For nearly the entire length of the country, the Mekong River runs its course from Tibet to the South China Sea. While millions of people live along this river and rely on it for their very lives, there are also several opportunities for traveler’s to rest their weary feet.
Just across the Lao border from Cambodia lies the area known as Si Phan Don to locals, but better known to travelers as 4,000 Islands. While most of the islands are no more than small sandbars during the dry season, there are several inhabited islands among the Mekong’s 14-kilometer breadth. Of these, the most popular with traveler’s are Don Dhet and Don Khon.
Seperated by a small channel, but connected by an old French railway bridge, the two islands are fairly easy to reach from any point in southern Laos or northern Cambodia.
Once you reach the islands, there is as much or as little as you want to occupy your time. Should you chose to be busy, you can rent a kayak or inner tube to float down the river, or you can rent a bike to explore the islands a bit further.
When I was there recently, I chose to rent a bike and headed over to Don Khon from my hotel on Don Dhet.
I had a wonderful day riding through the old villages on the islands, following old railway trails, looking for dolphins in the river, and watching water roar over a waterfall.
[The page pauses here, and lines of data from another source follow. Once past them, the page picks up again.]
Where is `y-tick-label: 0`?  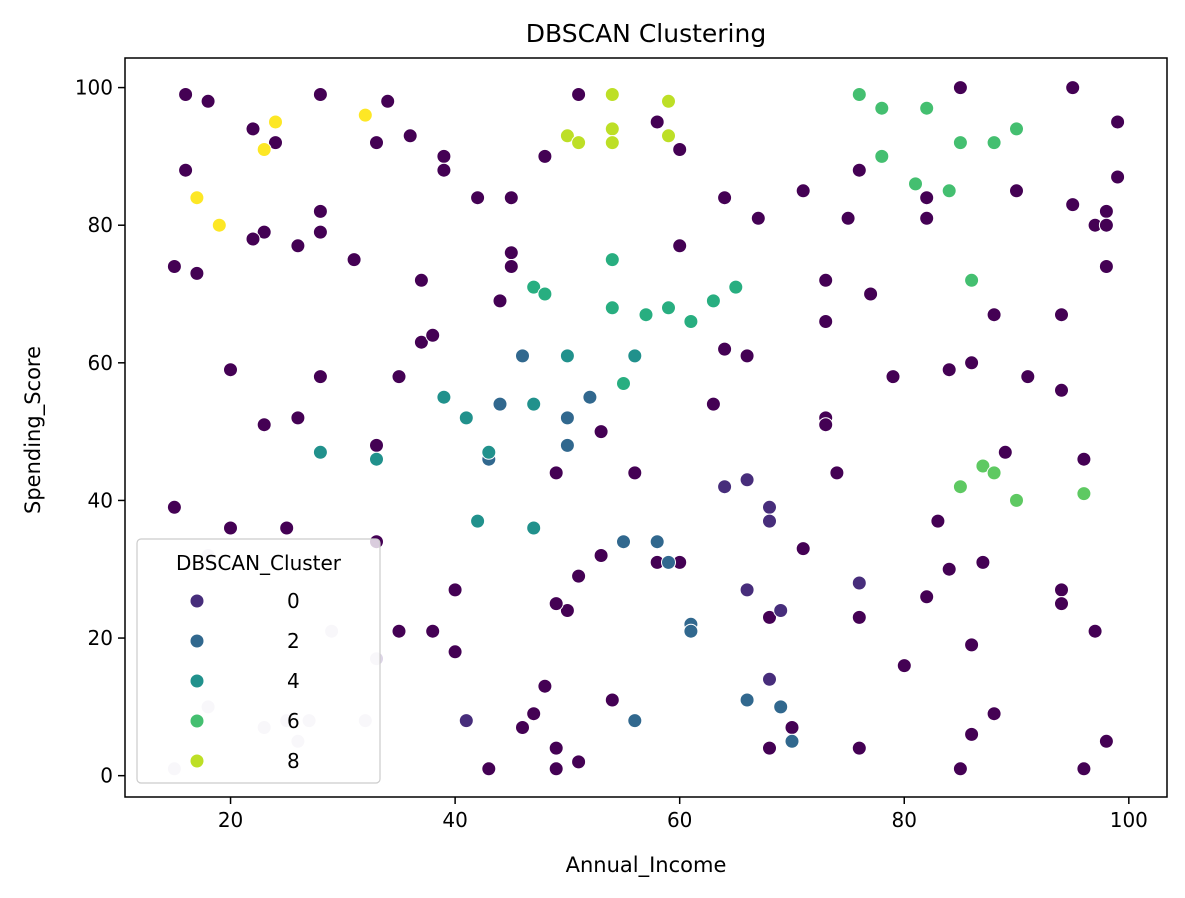
y-tick-label: 0 is located at coordinates (106, 776).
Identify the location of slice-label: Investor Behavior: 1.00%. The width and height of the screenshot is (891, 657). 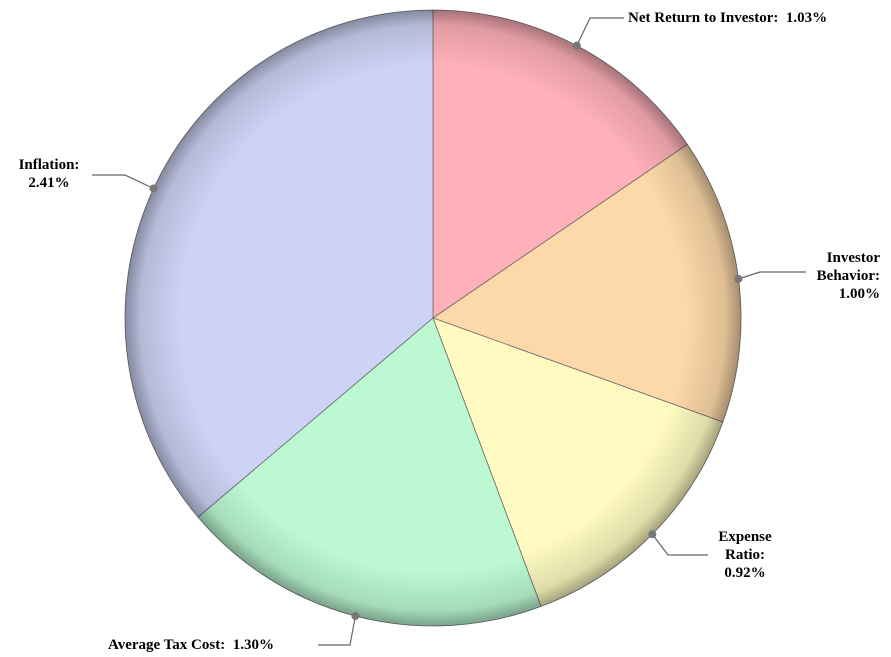
(838, 276).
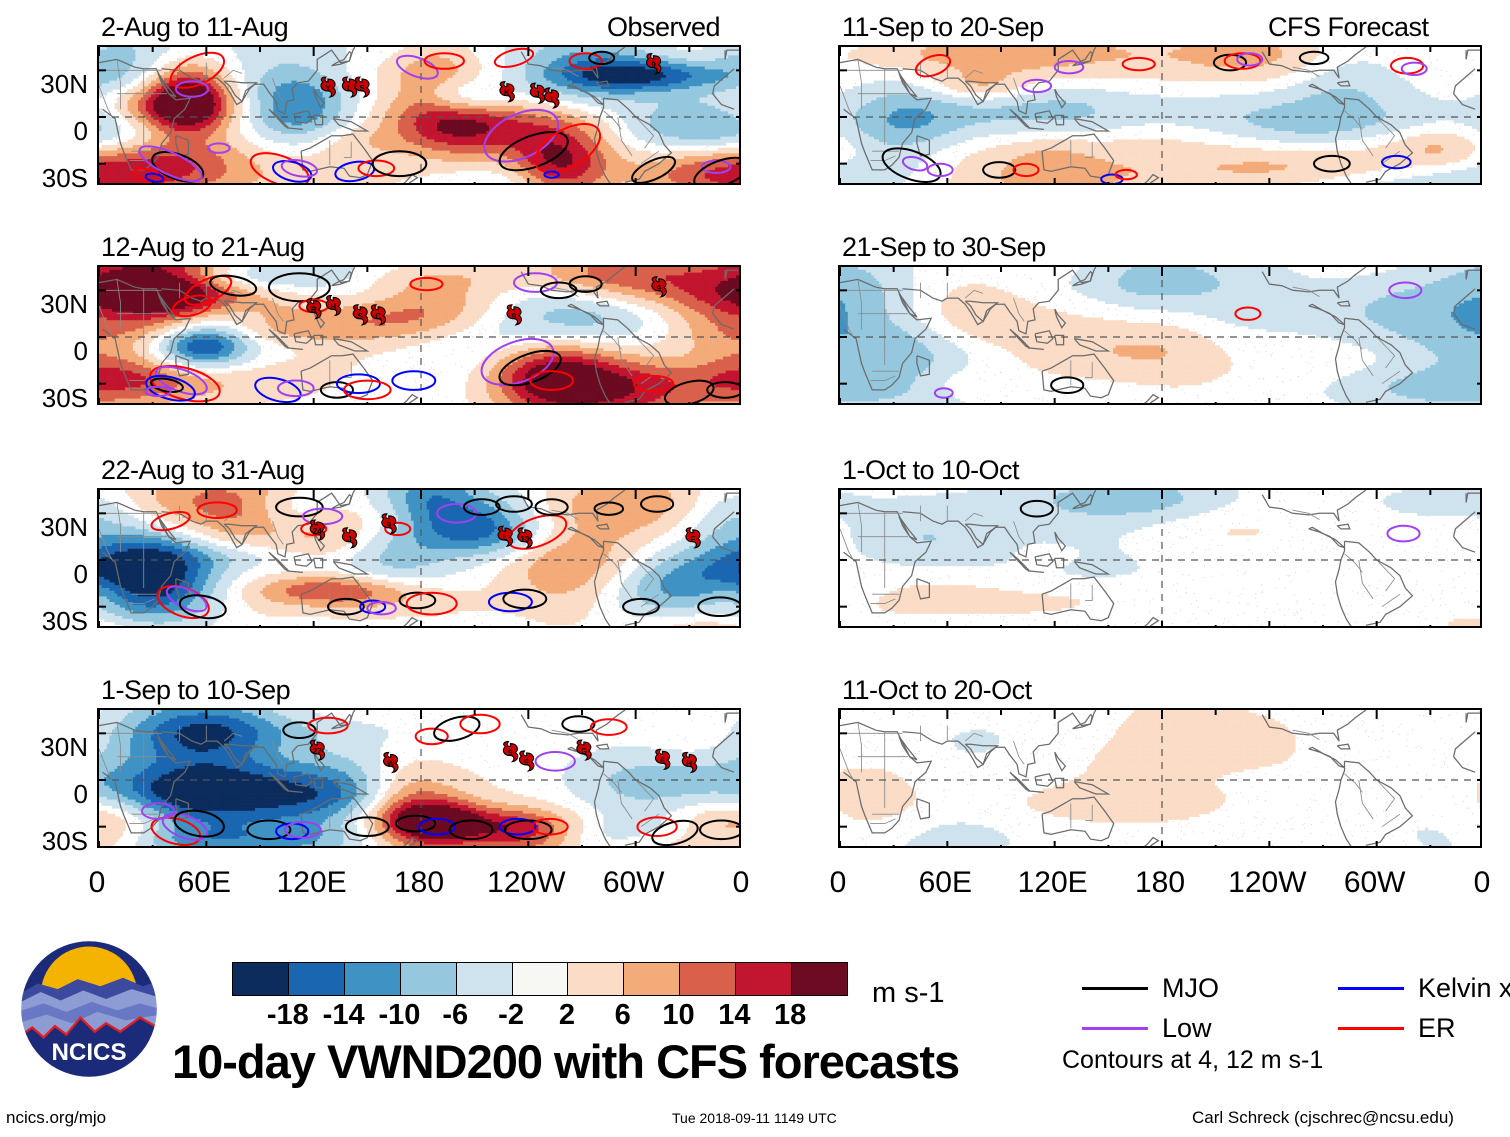 The image size is (1510, 1137). Describe the element at coordinates (664, 28) in the screenshot. I see `column-header-observed: Observed` at that location.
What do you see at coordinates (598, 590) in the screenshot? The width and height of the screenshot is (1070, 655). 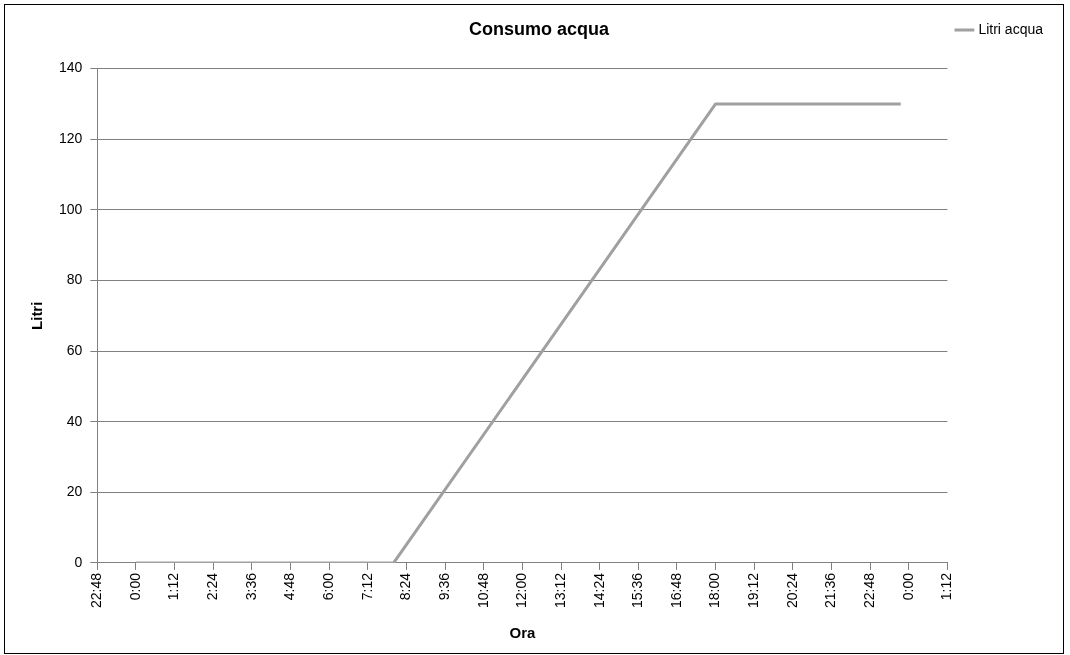 I see `x-tick-label: 14:24` at bounding box center [598, 590].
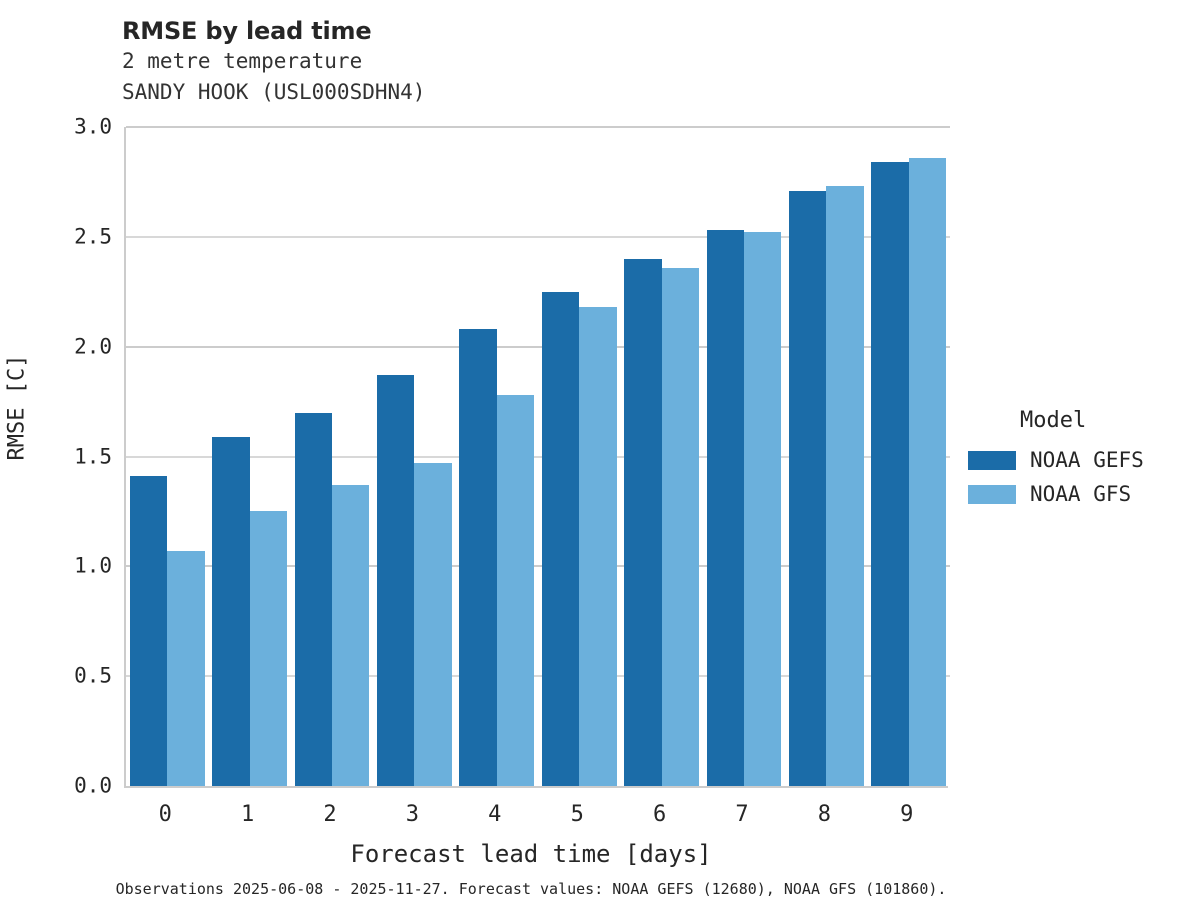  What do you see at coordinates (242, 61) in the screenshot?
I see `chart-subtitle: 2 metre temperature` at bounding box center [242, 61].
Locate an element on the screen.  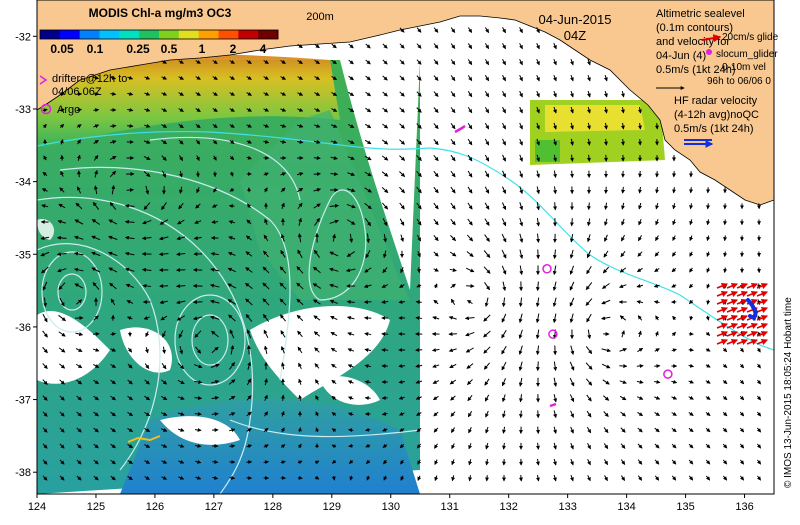
argo-float-marker is located at coordinates (668, 374).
It was a great way to see a bit of life in rural Laos fishing villages.
On the other hand, no trip to 4000 Islands would be complete without a day spent lounging in a hammock, cold Beer Laos in hand, waiting until you get just toasty enough to cool off with a swim in the mighty Mekong.
Whether you want to stay for 1 night or for 10 nights, make sure to get to Si Phan Don soon, as it is quickly changing. While I was visiting, there was a constant hum of hammers and saws as new, larger hotels and guesthouses were being built.
In my opinion, most of the charm of 4000 Island is that you can relax on the riverside for mere dollars a night, while still being able to enjoy some traveler friendly food, and biking through villages that have changed little in the last 100 years. However, once the large and nicer guesthouses open, I suspect that these islands will start to lose a lot of their charm. Crowds will take over the quiet riverside, restaurants will serve you food after 9pm, and the wifi might become even faster.
While progress is always good, there is something nice about the tranquility you can experience at Si Phan Don. Make sure to get there before that goes away forever.